The advanced technologies harnessed in Industry 4.0 is set to restructure the entire production system by transforming analogue and centralised workflows in ones that are digital and decentralised.
CIPS expected such advancements to drive huge improvements in relation to flexibility, efficiency and the automation of distribution, as well as eliminate unnecessary production costs; improve the transport of goods and services and business performance; increase throughput; reduce cycle times and maintain quality.
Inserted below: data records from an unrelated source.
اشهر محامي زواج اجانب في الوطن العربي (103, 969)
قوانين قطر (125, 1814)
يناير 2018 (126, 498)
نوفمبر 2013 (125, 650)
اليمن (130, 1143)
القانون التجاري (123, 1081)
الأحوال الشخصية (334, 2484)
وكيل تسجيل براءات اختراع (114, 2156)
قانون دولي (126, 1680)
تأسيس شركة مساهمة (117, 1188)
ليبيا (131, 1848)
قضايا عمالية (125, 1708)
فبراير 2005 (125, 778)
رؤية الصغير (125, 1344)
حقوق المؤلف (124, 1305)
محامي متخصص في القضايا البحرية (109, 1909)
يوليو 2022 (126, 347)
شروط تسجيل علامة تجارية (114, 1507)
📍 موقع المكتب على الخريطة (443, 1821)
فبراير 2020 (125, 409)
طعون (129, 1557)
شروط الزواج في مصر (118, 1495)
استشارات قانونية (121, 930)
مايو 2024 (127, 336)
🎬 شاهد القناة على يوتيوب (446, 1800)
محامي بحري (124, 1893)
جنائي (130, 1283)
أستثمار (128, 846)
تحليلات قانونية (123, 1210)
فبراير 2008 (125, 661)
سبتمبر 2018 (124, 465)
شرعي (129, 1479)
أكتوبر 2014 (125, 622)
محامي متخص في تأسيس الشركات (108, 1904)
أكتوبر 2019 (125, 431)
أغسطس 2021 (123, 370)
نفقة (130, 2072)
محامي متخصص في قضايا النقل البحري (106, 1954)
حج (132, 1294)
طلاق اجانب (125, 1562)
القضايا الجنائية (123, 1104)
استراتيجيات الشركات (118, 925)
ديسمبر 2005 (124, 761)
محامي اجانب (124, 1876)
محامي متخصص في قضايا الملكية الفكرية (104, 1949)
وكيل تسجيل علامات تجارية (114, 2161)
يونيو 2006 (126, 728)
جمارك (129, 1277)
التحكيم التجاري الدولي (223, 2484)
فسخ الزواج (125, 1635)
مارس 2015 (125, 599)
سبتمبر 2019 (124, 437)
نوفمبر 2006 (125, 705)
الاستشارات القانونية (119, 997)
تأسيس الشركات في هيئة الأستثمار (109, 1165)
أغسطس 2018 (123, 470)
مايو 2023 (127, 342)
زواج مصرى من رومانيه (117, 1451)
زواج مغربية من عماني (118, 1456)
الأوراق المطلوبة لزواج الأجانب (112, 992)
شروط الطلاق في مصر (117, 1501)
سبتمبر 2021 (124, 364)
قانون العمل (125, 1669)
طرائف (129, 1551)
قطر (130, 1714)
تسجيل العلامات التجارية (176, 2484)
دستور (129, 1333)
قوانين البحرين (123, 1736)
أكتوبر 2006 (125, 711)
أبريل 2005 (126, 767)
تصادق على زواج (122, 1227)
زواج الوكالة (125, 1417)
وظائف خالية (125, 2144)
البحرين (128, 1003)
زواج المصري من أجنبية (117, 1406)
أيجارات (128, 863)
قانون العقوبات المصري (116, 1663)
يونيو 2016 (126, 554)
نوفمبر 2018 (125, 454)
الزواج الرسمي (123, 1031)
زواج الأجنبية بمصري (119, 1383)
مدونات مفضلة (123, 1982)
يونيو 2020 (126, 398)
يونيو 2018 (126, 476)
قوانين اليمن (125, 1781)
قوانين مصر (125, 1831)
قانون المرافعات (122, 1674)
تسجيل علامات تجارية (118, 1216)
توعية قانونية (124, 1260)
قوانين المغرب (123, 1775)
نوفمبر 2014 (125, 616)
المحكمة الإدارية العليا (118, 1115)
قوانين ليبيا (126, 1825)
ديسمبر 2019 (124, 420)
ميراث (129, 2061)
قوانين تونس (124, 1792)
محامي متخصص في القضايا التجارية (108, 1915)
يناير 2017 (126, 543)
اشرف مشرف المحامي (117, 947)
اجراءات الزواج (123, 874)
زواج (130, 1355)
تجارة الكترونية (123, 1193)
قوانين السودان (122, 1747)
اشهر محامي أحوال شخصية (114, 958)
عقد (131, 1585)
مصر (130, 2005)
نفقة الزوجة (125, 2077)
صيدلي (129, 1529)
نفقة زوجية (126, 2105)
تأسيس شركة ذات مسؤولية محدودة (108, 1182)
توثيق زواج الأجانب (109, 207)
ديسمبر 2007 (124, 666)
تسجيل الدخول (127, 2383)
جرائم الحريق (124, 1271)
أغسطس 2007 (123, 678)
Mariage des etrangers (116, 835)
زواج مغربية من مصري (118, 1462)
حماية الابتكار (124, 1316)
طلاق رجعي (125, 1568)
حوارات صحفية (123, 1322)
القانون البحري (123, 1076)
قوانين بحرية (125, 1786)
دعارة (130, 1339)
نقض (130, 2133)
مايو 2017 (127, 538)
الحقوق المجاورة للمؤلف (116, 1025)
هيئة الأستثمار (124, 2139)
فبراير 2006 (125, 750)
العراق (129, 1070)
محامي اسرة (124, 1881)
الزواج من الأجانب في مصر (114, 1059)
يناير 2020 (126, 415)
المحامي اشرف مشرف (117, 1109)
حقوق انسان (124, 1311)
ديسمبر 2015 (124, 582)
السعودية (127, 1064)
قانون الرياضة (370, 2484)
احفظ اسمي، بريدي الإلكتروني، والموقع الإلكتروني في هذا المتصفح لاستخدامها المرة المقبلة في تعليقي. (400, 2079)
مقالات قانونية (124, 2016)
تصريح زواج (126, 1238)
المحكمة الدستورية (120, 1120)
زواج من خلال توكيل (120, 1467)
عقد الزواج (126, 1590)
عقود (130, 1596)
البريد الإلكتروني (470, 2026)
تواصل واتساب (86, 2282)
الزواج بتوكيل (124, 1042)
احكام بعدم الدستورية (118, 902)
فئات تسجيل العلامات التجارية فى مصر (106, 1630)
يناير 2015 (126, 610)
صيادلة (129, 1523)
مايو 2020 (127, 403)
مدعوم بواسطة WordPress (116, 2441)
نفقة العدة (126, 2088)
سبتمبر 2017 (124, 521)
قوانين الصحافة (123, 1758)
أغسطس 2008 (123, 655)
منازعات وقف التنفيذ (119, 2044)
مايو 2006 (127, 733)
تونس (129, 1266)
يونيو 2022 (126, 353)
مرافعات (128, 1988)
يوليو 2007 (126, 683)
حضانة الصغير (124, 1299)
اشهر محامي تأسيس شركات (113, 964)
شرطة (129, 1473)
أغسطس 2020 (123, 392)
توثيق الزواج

How to prepare for industry 4.0
When it comes to developing smarter and better-connected supply chain networks, CIPS emphasises that Industry 4.0 will play a vital role in providing “supply chain transparency, real-time tracking, better forecasting, critical thinking, improved judgement, a reduction of inefficiencies, and an increased automation of repetitive tasks.”
Reasons why organisations are investing in supply chain technology
With CIPS reporting that “those operating in supply chains are in a good position to reap the benefits of new technologies, with 66% already focusing on service delivery models,” the company also states that “those who invest in the big impact technologies may leap-frog their competitors over the coming decade.”
16 technologies that are expected to disrupt the supply chain industry include: cloud computing, Big Data Analytics, internet of things (IoT), smart sensors, cyber physical systems, 3D printing (additive manufacturing), machine learning, virtual reality (VR), artificial intelligence (AI), manufacturing execution system, blockchain, drones, robots, collaborative robots, augmented reality (AR), and autonomous vehicles.